Automated Extraction of Fluoropyrimidine Treatment and Treatment-Related Toxicities from Clinical Notes Using Natural Language Processing

large-language-models › alignment
📄 Abstract

Abstract: Objective: Fluoropyrimidines are widely prescribed for colorectal and breast cancers, but are associated with toxicities such as hand-foot syndrome and cardiotoxicity.
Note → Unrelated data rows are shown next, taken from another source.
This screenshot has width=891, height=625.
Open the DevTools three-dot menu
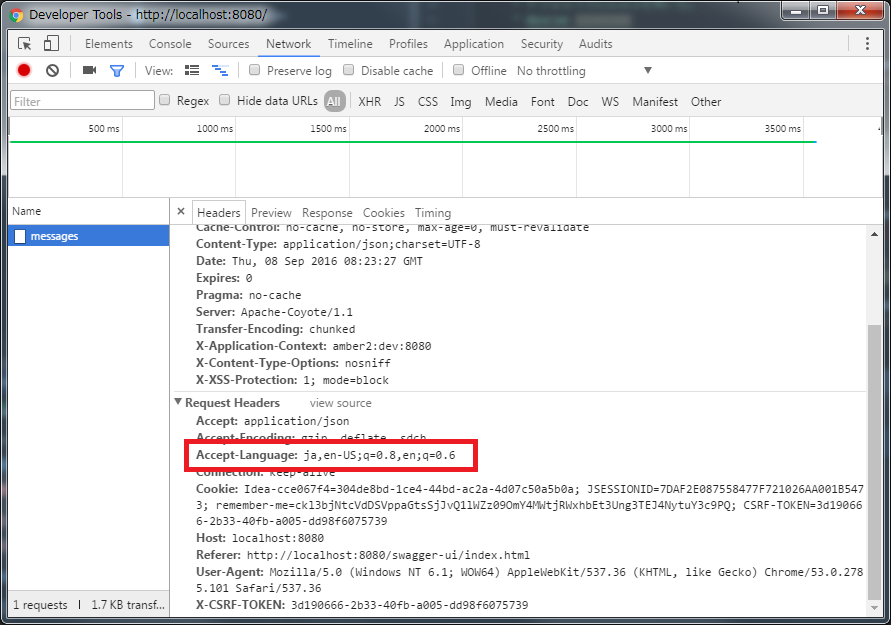pyautogui.click(x=867, y=44)
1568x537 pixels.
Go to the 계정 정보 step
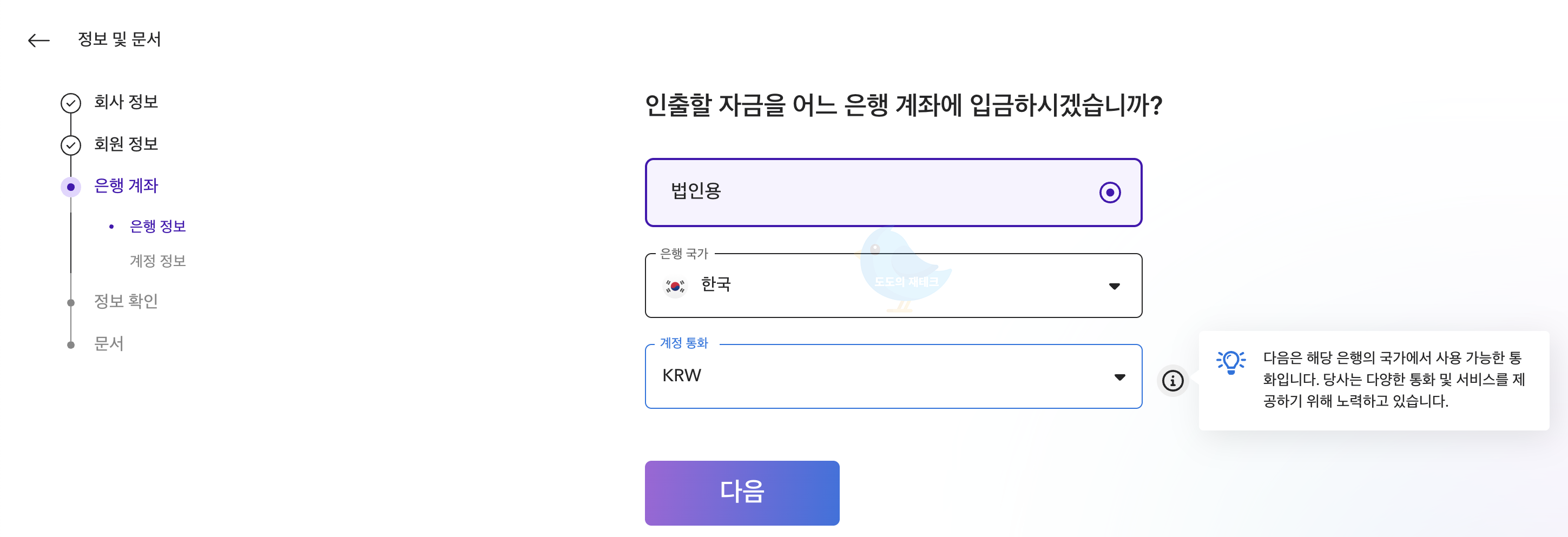(157, 261)
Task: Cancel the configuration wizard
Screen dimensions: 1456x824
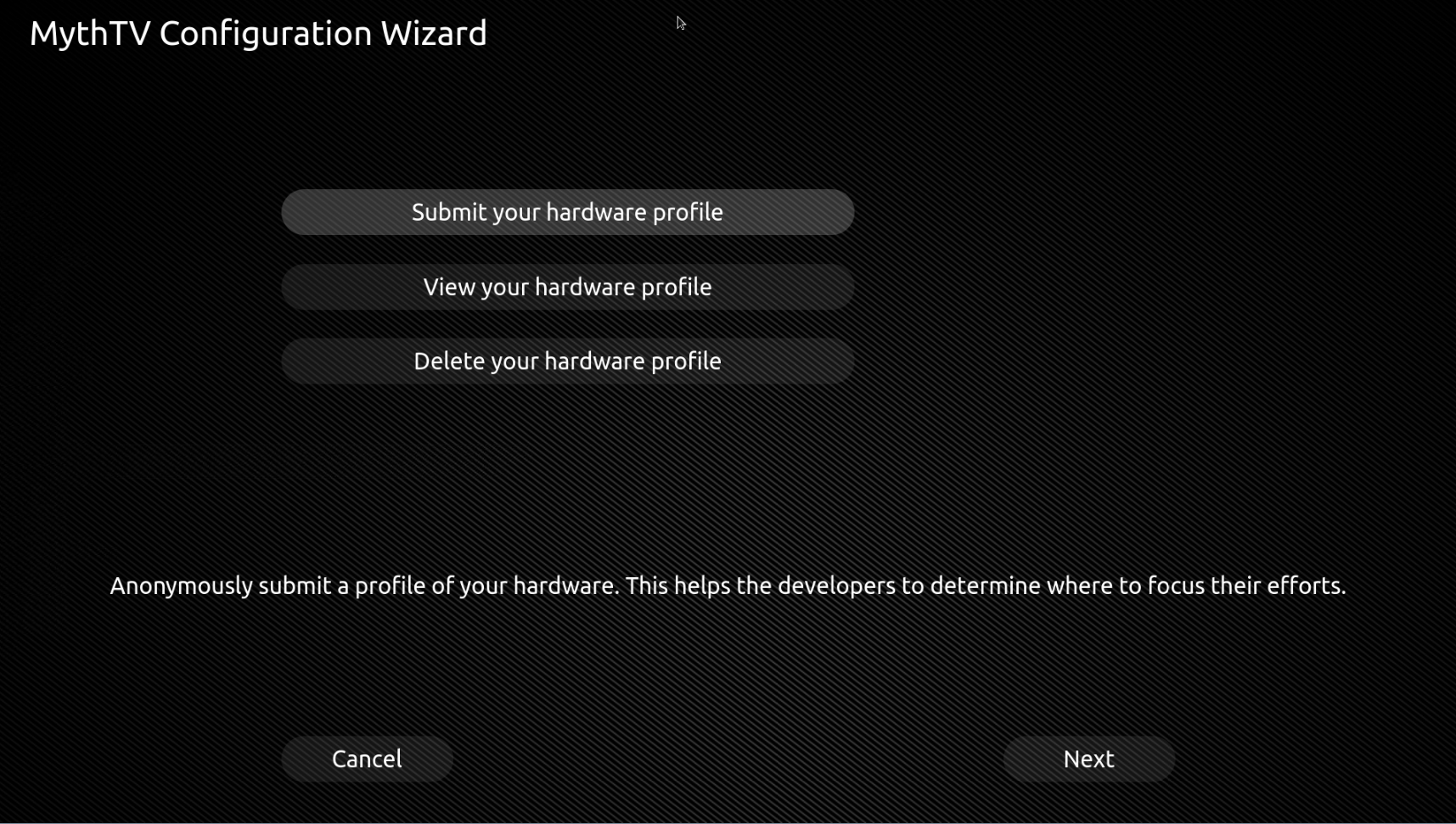Action: click(367, 759)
Since toxicity documentation is often embedded in clinical notes, we aimed to develop and evaluate natural language processing (NLP) methods to extract treatment and toxicity information. Materials and Methods: We constructed a gold-standard dataset of 236 clinical notes from 204,165 adult oncology patients. Domain experts annotated categories related to treatment regimens and toxicities. We developed rule-based, machine learning-based (Random Forest, Support Vector Machine [SVM], Logistic Regression [LR]), deep learning-based (BERT, ClinicalBERT), and large language models (LLM)-based NLP approaches (zero-shot and error-analysis prompting). Models used an 80:20 train-test split. Results: Sufficient data existed to train and evaluate 5 annotated categories. Error-analysis prompting achieved optimal precision, recall, and F1 scores (F1=1.000) for treatment and toxicities extraction, whereas zero-shot prompting reached F1=1.000 for treatment and F1=0.876 for toxicities extraction.LR and SVM ranked second for toxicities (F1=0.937). Deep learning underperformed, with BERT (F1=0.873 treatment; F1= 0.839 toxicities) and ClinicalBERT (F1=0.873 treatment; F1 = 0.886 toxicities). Rule-based methods served as our baseline with F1 scores of 0.857 in treatment and 0.858 in toxicities. Discussion: LMM-based approaches outperformed all others, followed by machine learning methods. Machine and deep learning approaches were limited by small training data and showed limited generalizability, particularly for rare categories. Conclusion: LLM-based NLP most effectively extracted fluoropyrimidine treatment and toxicity information from clinical notes, and has strong potential to support oncology research and pharmacovigilance.
Authors (5)
Xizhi Wu
Madeline S. Kreider
Philip E. Empey
Chenyu Li
Yanshan Wang
Submitted
October 23, 2025
arXiv Category
cs.CL
arXiv PDF

Key Contributions

Develops and evaluates multiple NLP approaches, including advanced LLM prompting, to automatically extract fluoropyrimidine treatment and toxicity information from clinical notes. Error-analysis prompting achieved optimal precision, demonstrating a powerful method for clinical data extraction.

Business Value

Accelerates clinical research, improves pharmacovigilance, and supports personalized medicine by efficiently extracting critical treatment and toxicity data from electronic health records.